The topology will be stored in JSON. The JSON will then be serialized as
a string and stored in the HDF5 file with an ASCII encoding.

The topology stores a hierarchical description of the chains, residues,
and atoms in the system. Each chain is associated with an ``index`` and
a list of residues. Each residue is associated with a ``name``, an
``index``, a ``resSeq`` index (not zero-indexed), and a list of ``atom``\ s.
Each ``atom`` is associated with a
``name``, an ``element``, and an ``index``. All of the indicies should
be zero-based.

The ``name`` of a residue is not strictly proscribed, but should
generally follow PDB 3.0 nomenclature.
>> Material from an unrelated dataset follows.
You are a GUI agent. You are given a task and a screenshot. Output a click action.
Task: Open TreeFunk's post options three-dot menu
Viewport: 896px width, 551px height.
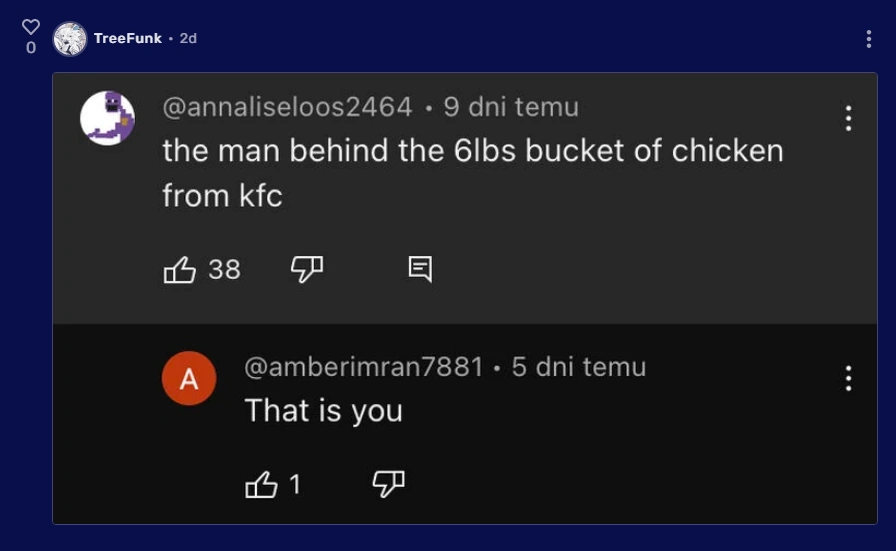coord(868,39)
The ``element`` of an atom
shall be one of the one or two letter element abbreviations from the
periodic table. The ``name`` of an atom shall indicate some information
about the type of the atom beyond just its element, such as 'CA' for
the alpha carbom, 'HG' for a gamma hydrogen, etc. This format
does not specify exactly what atom names are allowed -- creators should
follow the conventions from the forcefield they are using.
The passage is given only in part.